The Terror of Being Truly Seen for the First Time
Every previous relationship had been conducted at a manageable distance. When someone finally got close enough to see me clearly, I nearly destroyed it out of sheer fright.
Story
What actually happened
I had a pattern in relationships that I had not named as a pattern until I was twenty-eight and living in Aberdeen. I was good at intimacy in the early stages - warm and present and genuinely curious about people.
I was also, in the medium stages of relationships, skilled at maintaining a kind of managed closeness that felt intimate from the outside and had certain internal limits that I maintained with a precision I could not have described but that functioned reliably.
Nobody had ever got fully through to the real version of me in a relationship. Not because I was cold or deceptive but because something in me, reliably, at a certain depth of closeness, would redirect.

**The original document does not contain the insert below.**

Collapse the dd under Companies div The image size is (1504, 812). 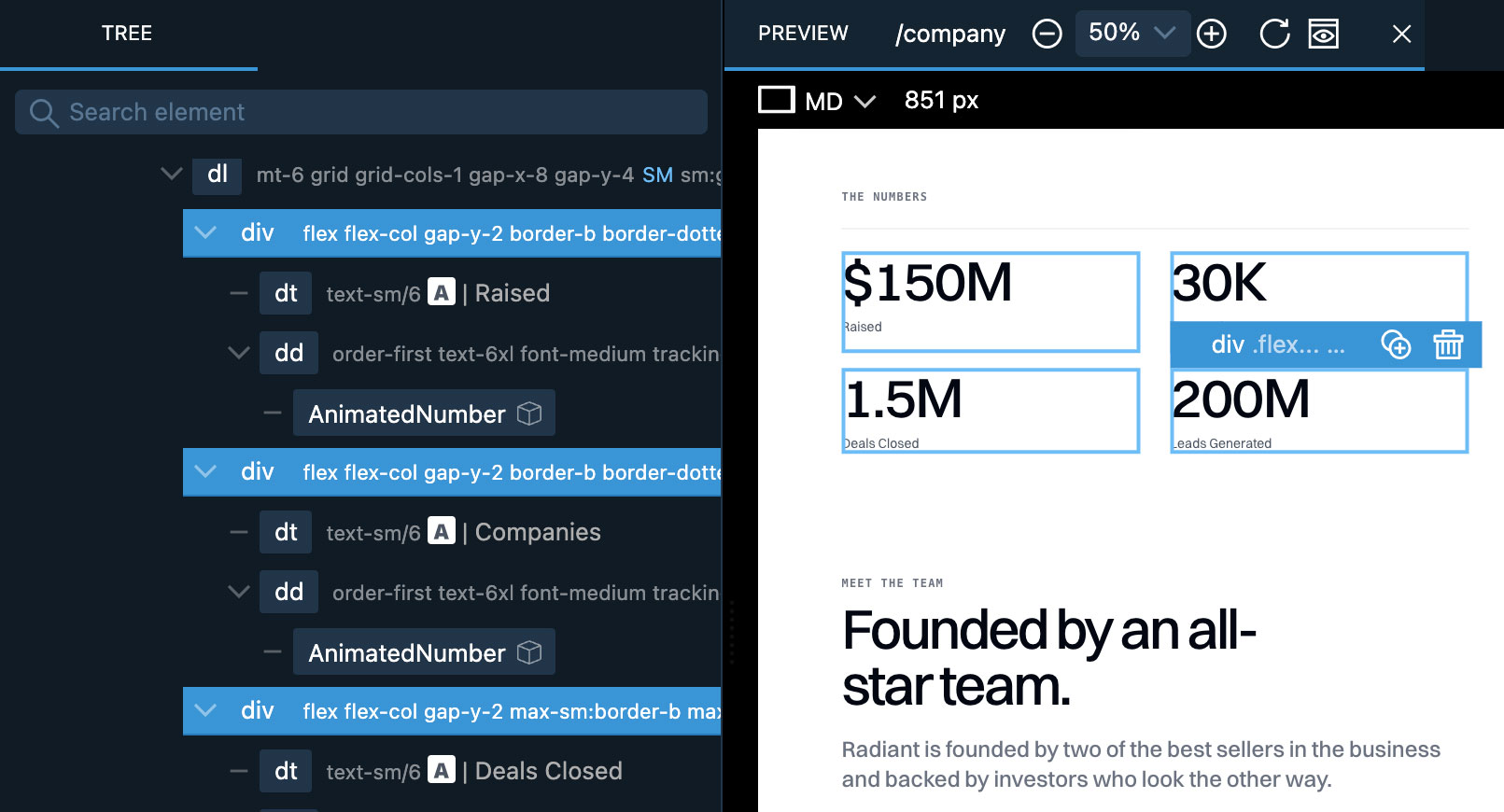[239, 592]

My partner James was different not because he was more persistent but because he was more patient.
He did not push at the redirections. He simply waited at the point where I had redirected, without judgment and without withdrawal, until I was ready to go further.

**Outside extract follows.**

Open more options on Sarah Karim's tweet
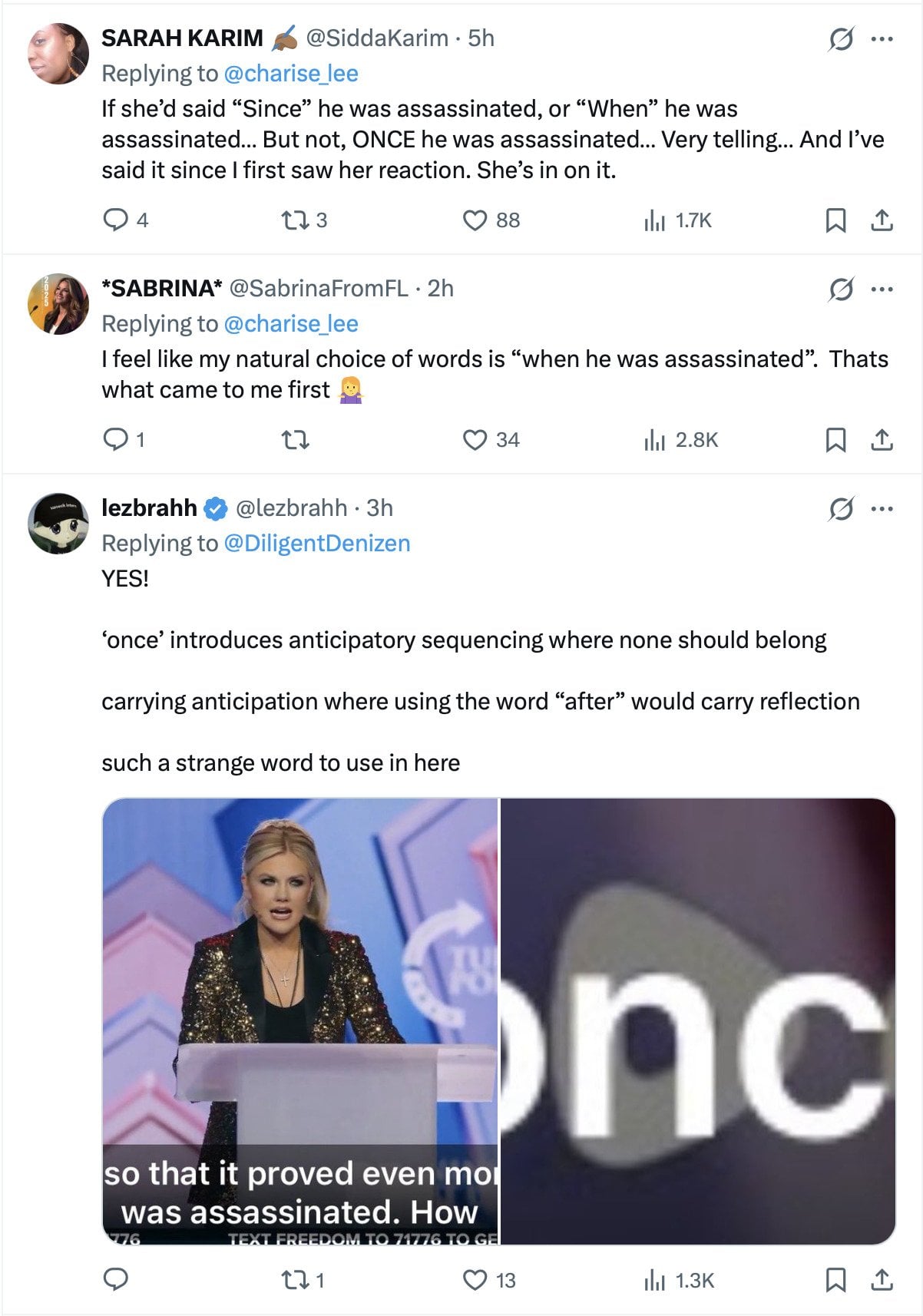The image size is (923, 1316). click(882, 38)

I did not fully understand what he was doing until I found myself, at about month seven, saying something in a conversation that was more true about me than anything I had said to anyone in a relationship.

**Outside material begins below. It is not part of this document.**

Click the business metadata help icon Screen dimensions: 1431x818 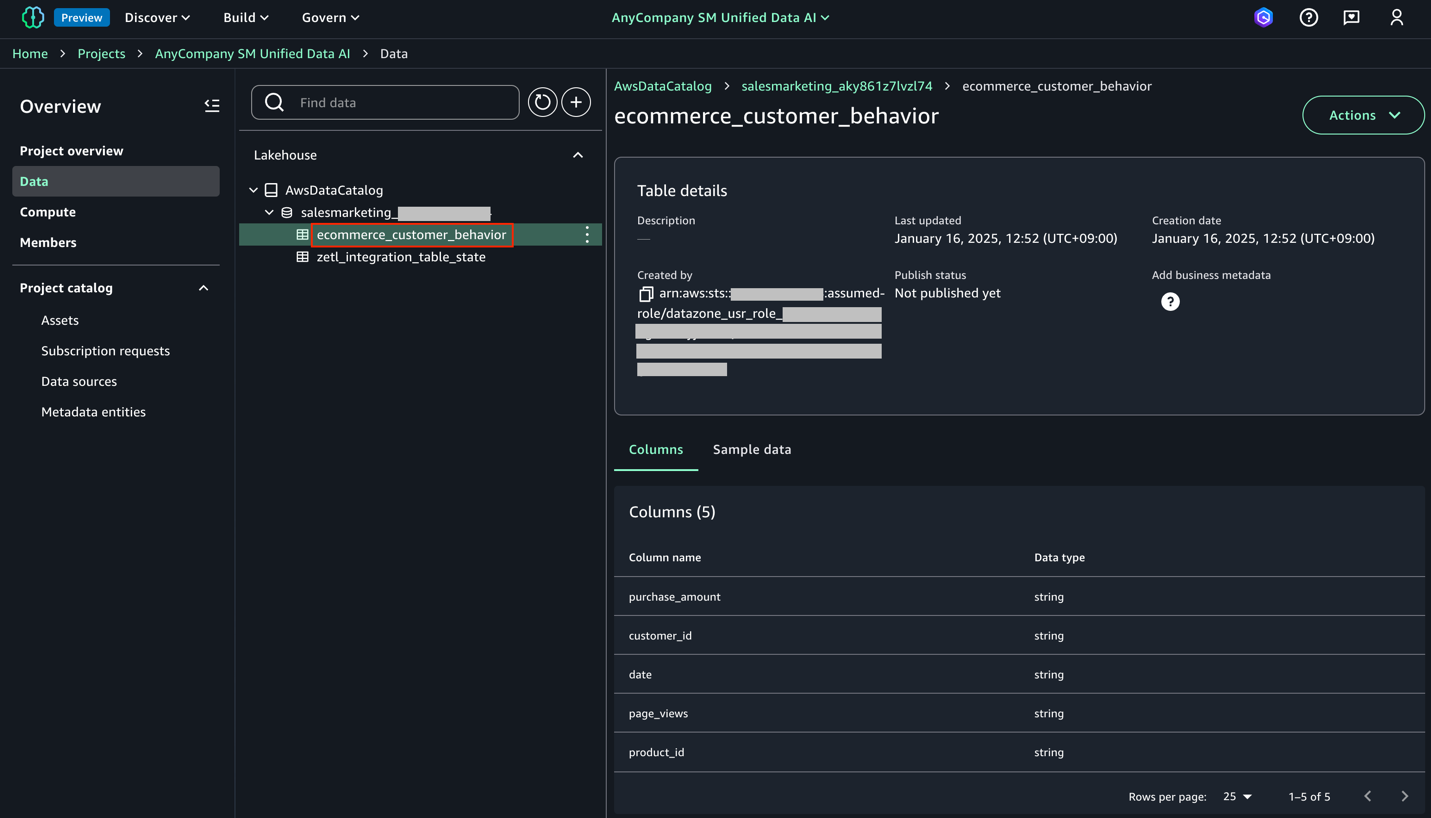1170,302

The feeling that accompanied saying it was not the relief I had vaguely imagined genuine vulnerability would produce. It was terror. A clean, specific, physical terror of the kind that has nothing intellectual about it. I wanted to immediately take back the thing I had said and redirect in the usual direction.
I did not, partly because James received what I had said in a way that did not warrant the terror and partly because I recognised the terror for what it was - not evidence that the disclosure had been wrong but evidence of how long I had been protecting myself from being that known.
The following months required a sustained willingness to tolerate the exposure rather than managing it. The relationship that exists now is the most genuinely close one I have had because it is the first one that contains the real version of me rather than the managed version. The terror did not go away immediately.
It became, gradually, familiar enough to be bearable.